A group of cardiologists from the Cedar-Sinai Medical Center and the University of California has now taken a critical look at the trials underlying the FDA approval of dronedarone for the prevention of cardiovascular hospitalization related to AF or flutter. Among their most pertinent comments are:

  • The antiarrhythmic effects of dronedarone are quite modest compared with placebo and only half as effective compared with amiodarone.

  • The ANDROMEDA trial showed that dronedarone worsened heart failure and the drug now carries a black box warning regarding its use in heart failure patients.

  • Reasons for hospital admissions in the ATHENA trial were not clearly delineated and it is not at all clear that hospitalizations for AF or flutter recurrence were a major contributor.

  • The DIONYSOS study, which compared dronedarone (400 mg twice/day) with amiodarone (200 mg/day), found that 42% of patients in the amiodarone group experienced AF recurrence over a 6-month period as compared to 63% in the dronedarone group. However, dronedarone was associated with a reduced risk of thyroid problems, sleep disorders, and tremors, but the risk of adverse gastrointestinal events increased.

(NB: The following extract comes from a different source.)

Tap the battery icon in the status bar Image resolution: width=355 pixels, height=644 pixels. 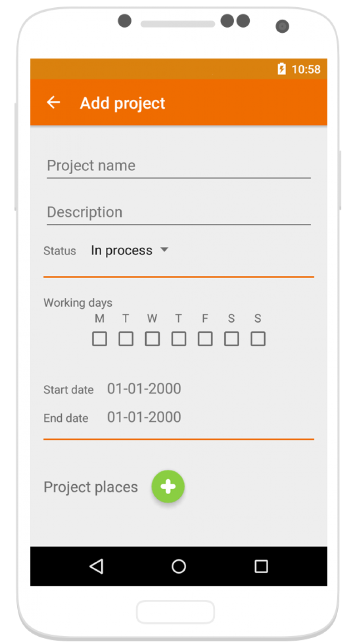(x=282, y=69)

The authors conclude that the available data support only limited use of dronedarone for select patient populations, mostly as a second- or third-line agent in lieu of amiodarone. For lone afibbers the preferred antiarrhythmics would be flecainide, propafenone and sotalol as recommended in the current guidelines for the management of AF. They caution against indiscriminate use of dronedarone.
Singh, D, et al. Dronedarone for atrial fibrillation. Journal of the American College of Cardiology, Vol. 55, No. 15, April 13, 2010, pp. 1569-76

Editor’s comment: Not surprisingly, the publication of the above article with its criticism of the ATHENA trial and the suggestion that dronedarone may be more hype than substance caused a considerable stir within the cardiology community. Dr. Sanjay Kaul, the lead author of the article, defended his position and clarified it with comments such as:

  • “Limitations in the design and execution of the ATHENA trial raise questions about the quality of its data and cast doubts on their relevance to clinical practice.”
  • “I am not convinced that dronedarone offers us a safer alternative.”
  • “In my mind, the patient population that was selected in the ATHENA trial does not represent what we see in clinical practice.”

Dr. George Wyse of the University of Calgary is also sceptical of the ATHENA results. Says he, “To me that argues strongly against the favourable impact of dronedarone having anything to do with preventing atrial fibrillation.”

The investigators involved in the ATHENA trial all come out strongly in favor of dronedarone. However, their enthusiasm should perhaps be tempered by the fact that most, if not all, of them had financial ties to the maker of dronedarone, Sanofi-Aventis and numerous other pharmaceutical companies. Finally, it is doubtful that dronedarone therapy is cost-effective. At a cost of $9 per day per patient, keeping 2314 patients on dronedarone for 21 months would cost $13,303,000. Doing so would avoid 184 hospital admissions. In other words, the cost of avoiding one hospital admission through the use of dronedarone would be $72,300 – hardly a bargain!